§ TRY IT:
Nothing but the lines from the one with "Click the Estimated" down to the one with "The width and height of the screenshot is (1024, 614)." should be returned, exactly and with both ends included, from the material below.

============

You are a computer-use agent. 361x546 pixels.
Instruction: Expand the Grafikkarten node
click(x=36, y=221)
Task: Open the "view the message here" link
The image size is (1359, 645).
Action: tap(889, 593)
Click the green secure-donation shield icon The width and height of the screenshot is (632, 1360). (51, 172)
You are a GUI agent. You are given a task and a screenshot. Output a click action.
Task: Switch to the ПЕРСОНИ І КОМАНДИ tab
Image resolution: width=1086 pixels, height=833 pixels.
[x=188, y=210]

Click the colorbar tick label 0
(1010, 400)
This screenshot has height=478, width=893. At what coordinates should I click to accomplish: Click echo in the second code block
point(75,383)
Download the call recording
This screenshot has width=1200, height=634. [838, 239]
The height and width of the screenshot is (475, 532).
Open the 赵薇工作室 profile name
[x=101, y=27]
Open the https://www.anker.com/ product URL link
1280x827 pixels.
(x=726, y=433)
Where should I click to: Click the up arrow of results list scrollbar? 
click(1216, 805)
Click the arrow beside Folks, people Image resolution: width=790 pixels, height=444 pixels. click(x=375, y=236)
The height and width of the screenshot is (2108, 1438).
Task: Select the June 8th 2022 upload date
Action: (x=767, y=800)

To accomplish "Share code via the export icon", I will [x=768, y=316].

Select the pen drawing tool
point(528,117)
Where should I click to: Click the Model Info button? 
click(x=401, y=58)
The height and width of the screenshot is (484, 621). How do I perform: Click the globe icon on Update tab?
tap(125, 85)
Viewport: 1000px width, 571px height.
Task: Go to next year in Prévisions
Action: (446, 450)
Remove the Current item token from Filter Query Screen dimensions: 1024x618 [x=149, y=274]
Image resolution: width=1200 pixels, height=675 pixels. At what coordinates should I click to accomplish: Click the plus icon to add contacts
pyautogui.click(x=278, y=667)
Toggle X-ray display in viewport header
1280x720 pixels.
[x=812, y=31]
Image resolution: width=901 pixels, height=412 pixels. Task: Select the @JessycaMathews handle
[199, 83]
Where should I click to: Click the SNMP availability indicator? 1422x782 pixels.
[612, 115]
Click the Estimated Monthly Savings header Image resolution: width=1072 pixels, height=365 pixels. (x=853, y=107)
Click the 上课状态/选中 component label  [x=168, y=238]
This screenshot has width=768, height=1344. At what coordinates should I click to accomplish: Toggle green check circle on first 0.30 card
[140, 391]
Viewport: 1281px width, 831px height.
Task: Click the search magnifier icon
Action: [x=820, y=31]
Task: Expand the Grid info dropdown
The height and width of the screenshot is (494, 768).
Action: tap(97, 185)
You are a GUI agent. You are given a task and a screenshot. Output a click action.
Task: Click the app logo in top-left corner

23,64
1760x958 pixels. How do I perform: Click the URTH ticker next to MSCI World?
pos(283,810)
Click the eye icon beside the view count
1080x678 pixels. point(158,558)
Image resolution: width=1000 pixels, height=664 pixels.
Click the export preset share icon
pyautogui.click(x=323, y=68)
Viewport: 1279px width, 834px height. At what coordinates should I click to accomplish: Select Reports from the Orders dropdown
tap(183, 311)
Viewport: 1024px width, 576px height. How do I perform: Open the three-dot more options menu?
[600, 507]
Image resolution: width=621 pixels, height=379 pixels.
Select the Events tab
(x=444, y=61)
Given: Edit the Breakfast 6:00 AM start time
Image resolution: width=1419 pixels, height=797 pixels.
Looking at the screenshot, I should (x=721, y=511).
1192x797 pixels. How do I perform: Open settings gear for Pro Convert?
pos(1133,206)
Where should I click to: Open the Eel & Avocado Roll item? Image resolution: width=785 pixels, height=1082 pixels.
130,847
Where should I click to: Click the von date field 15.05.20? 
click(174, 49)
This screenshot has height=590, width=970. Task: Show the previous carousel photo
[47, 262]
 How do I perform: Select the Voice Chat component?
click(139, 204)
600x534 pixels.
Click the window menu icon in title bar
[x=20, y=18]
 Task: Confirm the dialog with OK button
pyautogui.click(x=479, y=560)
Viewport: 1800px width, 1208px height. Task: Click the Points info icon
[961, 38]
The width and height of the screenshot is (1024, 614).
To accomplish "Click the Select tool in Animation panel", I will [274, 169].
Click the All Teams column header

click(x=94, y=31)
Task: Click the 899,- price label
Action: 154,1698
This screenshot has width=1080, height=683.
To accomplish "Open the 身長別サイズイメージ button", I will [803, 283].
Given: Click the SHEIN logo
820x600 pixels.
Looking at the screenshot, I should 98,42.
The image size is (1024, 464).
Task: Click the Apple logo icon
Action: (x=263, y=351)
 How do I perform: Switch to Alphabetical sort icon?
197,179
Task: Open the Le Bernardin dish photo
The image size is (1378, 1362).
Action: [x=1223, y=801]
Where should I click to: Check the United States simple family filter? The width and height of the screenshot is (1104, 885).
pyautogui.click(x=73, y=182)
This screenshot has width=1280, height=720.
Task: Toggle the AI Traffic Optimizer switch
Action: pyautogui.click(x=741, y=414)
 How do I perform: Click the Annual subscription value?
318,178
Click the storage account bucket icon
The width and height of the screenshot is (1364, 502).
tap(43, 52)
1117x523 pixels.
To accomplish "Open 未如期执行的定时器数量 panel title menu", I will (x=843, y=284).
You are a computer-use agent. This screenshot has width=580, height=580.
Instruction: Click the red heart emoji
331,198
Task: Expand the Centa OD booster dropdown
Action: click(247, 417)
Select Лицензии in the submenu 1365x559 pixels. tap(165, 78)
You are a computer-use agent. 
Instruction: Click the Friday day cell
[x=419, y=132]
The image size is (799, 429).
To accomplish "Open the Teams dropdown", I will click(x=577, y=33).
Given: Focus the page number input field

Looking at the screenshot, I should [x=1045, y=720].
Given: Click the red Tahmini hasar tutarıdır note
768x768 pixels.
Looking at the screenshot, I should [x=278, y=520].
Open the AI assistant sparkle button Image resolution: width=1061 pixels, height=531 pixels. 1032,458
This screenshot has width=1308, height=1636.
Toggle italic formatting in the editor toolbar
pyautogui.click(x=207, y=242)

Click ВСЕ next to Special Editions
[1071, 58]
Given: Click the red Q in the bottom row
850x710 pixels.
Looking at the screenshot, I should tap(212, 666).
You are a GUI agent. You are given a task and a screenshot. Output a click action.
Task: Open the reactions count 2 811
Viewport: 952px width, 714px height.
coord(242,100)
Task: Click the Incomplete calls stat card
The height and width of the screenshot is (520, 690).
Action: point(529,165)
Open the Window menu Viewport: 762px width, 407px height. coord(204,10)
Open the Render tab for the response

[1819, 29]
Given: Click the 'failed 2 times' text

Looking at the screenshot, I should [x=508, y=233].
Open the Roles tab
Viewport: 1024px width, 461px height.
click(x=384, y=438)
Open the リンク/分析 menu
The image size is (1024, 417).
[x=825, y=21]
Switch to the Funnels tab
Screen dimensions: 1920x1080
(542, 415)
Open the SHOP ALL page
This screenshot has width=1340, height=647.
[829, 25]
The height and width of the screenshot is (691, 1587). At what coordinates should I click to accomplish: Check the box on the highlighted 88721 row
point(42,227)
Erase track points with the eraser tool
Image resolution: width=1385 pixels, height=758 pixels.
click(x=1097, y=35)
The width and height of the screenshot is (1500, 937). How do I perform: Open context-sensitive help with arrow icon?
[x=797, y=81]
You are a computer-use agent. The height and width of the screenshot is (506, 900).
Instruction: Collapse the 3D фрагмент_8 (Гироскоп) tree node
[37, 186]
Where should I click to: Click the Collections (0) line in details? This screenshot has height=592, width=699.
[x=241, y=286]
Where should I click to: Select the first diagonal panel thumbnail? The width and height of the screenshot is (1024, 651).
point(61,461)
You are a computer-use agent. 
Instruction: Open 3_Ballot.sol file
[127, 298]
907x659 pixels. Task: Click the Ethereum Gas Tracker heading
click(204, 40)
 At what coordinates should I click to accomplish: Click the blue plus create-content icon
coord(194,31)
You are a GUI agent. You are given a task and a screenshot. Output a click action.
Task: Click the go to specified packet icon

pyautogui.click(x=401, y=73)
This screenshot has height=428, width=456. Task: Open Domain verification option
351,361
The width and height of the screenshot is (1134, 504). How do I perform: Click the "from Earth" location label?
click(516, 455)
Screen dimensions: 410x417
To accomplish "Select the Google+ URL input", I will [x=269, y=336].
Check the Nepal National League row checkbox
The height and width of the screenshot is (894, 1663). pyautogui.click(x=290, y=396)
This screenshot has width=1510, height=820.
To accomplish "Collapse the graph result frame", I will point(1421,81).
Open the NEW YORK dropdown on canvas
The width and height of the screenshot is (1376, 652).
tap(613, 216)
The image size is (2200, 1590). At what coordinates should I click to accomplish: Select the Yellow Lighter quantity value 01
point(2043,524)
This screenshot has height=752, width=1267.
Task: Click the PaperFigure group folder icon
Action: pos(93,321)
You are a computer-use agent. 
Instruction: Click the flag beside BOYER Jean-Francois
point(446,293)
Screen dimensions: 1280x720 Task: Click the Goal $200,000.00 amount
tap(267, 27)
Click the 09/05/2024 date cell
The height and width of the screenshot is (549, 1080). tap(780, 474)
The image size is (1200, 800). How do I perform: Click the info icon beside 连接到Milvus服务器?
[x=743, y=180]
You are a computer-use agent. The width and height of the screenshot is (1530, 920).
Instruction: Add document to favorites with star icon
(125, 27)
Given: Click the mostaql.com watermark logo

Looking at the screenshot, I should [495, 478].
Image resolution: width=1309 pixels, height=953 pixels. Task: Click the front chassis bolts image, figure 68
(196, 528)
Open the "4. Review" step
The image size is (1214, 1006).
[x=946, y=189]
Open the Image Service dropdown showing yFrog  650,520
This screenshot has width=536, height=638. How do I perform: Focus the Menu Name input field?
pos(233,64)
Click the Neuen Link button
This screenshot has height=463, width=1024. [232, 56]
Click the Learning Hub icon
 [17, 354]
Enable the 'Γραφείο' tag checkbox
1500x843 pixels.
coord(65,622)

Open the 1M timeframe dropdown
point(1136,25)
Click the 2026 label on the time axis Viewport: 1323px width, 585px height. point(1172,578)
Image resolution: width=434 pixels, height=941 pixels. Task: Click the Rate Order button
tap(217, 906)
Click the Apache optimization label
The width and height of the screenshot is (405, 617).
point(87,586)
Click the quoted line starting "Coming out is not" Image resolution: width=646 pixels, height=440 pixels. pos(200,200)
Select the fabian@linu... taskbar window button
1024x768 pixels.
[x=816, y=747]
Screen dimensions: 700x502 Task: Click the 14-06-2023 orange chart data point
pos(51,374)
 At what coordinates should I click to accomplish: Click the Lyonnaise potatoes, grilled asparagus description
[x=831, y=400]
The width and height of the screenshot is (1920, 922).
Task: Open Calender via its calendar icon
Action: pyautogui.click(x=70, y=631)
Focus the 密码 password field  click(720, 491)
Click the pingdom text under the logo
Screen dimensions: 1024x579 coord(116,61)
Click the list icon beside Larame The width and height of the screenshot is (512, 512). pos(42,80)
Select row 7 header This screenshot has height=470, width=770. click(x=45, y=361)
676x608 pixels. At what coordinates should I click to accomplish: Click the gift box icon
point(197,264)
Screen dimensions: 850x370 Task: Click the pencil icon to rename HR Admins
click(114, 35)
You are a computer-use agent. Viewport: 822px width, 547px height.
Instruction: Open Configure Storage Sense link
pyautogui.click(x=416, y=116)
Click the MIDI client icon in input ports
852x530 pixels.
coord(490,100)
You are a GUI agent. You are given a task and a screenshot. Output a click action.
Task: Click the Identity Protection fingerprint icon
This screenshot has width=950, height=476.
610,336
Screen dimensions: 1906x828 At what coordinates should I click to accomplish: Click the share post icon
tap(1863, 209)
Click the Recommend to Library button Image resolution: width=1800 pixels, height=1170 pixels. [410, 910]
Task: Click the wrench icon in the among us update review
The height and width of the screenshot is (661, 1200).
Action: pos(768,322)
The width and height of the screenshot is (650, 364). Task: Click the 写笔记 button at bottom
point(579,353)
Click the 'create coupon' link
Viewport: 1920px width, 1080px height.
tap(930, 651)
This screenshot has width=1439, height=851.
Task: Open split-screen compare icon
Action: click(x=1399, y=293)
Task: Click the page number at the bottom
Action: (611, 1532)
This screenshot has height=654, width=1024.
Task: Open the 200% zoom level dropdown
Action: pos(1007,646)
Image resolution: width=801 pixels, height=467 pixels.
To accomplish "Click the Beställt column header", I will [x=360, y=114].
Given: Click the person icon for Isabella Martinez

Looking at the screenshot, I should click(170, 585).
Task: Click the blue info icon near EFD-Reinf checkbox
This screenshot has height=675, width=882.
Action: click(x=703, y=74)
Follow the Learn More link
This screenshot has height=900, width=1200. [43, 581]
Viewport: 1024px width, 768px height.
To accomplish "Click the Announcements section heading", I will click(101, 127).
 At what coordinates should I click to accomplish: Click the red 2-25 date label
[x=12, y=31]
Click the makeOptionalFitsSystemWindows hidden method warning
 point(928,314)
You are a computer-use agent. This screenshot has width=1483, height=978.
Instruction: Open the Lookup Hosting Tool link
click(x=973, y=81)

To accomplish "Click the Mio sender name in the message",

============

§ REPLY TO THE EXERCISE:
Click the Estimated Monthly Savings header Image resolution: width=1072 pixels, height=365 pixels. (x=853, y=107)
Click the 上课状态/选中 component label  [x=168, y=238]
This screenshot has width=768, height=1344. At what coordinates should I click to accomplish: Toggle green check circle on first 0.30 card
[140, 391]
Viewport: 1281px width, 831px height.
Task: Click the search magnifier icon
Action: [x=820, y=31]
Task: Expand the Grid info dropdown
The height and width of the screenshot is (494, 768).
Action: tap(97, 185)
You are a GUI agent. You are given a task and a screenshot. Output a click action.
Task: Click the app logo in top-left corner

23,64
1760x958 pixels. How do I perform: Click the URTH ticker next to MSCI World?
pos(283,810)
Click the eye icon beside the view count
1080x678 pixels. point(158,558)
Image resolution: width=1000 pixels, height=664 pixels.
Click the export preset share icon
pyautogui.click(x=323, y=68)
Viewport: 1279px width, 834px height. At what coordinates should I click to accomplish: Select Reports from the Orders dropdown
tap(183, 311)
Viewport: 1024px width, 576px height. How do I perform: Open the three-dot more options menu?
[600, 507]
Image resolution: width=621 pixels, height=379 pixels.
Select the Events tab
(x=444, y=61)
Given: Edit the Breakfast 6:00 AM start time
Image resolution: width=1419 pixels, height=797 pixels.
Looking at the screenshot, I should (x=721, y=511).
1192x797 pixels. How do I perform: Open settings gear for Pro Convert?
pos(1133,206)
Where should I click to: Open the Eel & Avocado Roll item? Image resolution: width=785 pixels, height=1082 pixels.
130,847
Where should I click to: Click the von date field 15.05.20? 
click(174, 49)
This screenshot has height=590, width=970. Task: Show the previous carousel photo
[47, 262]
 How do I perform: Select the Voice Chat component?
click(139, 204)
600x534 pixels.
Click the window menu icon in title bar
[x=20, y=18]
 Task: Confirm the dialog with OK button
pyautogui.click(x=479, y=560)
Viewport: 1800px width, 1208px height. Task: Click the Points info icon
[961, 38]
The width and height of the screenshot is (1024, 614).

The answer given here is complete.